--- start PAGE EXTRACT ---

Step 2: Configuring the Unstructured Data stage

Configure the Unstructured Data stage to extract the data from the multiple Microsoft Excel sheets.

Procedure

  1. Double-click the Unstructured Data stage to open the stage properties.
  2. Click Configure.
    Note: Do not configure any stage properties in this step because you can configure all the required configurations in the Configuration window.
  3. In the Configuration window, specify the full file path of the Microsoft Excel input file Employee2.xls.
  4. From the Range option, select Specify the start row.
  5. In the Range expression field, specify A3:H3 . When the stage runs with Specify the first row option and no specific sheet name is specified in the Range expression, the job finds the last row dynamically and extracts rows to the last row at runtime.
  6. In Column header, select First row of data ranges.
  7. Click Load. The Excel columns that exist in the specified data range are listed in the Import pane.
  8. On the Property tab, select the checkbox next to the property, to extract the property value. In this example, select the Sheetname as the property.
  9. Click Import. The column mappings are generated by the stage.
  10. To make the SheetNname column the first column in the list:
    1. Select the SheetName column.
    2. Click Up until the SheetName column is the first column in the list.
  11. In the mapping table, insert a row for ADDRESS column in the input file that has hyperlink.
    1. Click Insert.
    2. In the Excel item option, select Column ADDRESS.
    3. In the Import option cell in the new row, select Hyper link address.
    4. Specify the DataStage column name EMAIL_ADDRESS for the new row.
  12. Click OK.
  13. Confirm that the values that you entered on the Configuration window are saved on the Property tab of the stage editor.
  14. Click Output > Column tab to change the data type or other attributes. Change the type of EMP_NO column to Integer.
  15. Click OK.

--- end PAGE EXTRACT ---

> **EXERCISE SET**:
1 > In the Unstructured Data stage procedure, which data type should the EMP_NO column be changed to?
2 > From the Unstructured Data stage procedure, write out the part that opens with the words "10. To make" and closes with "the stage editor.".

--- start DATASET SECTION ---

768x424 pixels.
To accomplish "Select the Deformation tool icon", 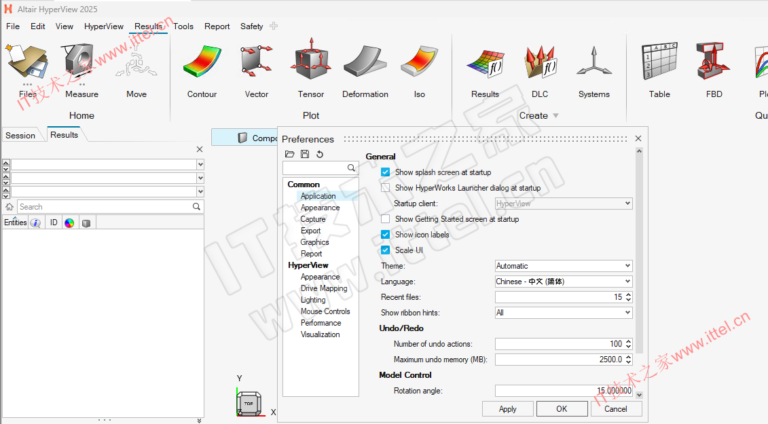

--- end DATASET SECTION ---

> **FULL SOLUTIONS**:
1 > Integer

2 >
10. To make the SheetNname column the first column in the list:
    1. Select the SheetName column.
    2. Click Up until the SheetName column is the first column in the list.
  11. In the mapping table, insert a row for ADDRESS column in the input file that has hyperlink.
    1. Click Insert.
    2. In the Excel item option, select Column ADDRESS.
    3. In the Import option cell in the new row, select Hyper link address.
    4. Specify the DataStage column name EMAIL_ADDRESS for the new row.
  12. Click OK.
  13. Confirm that the values that you entered on the Configuration window are saved on the Property tab of the stage editor.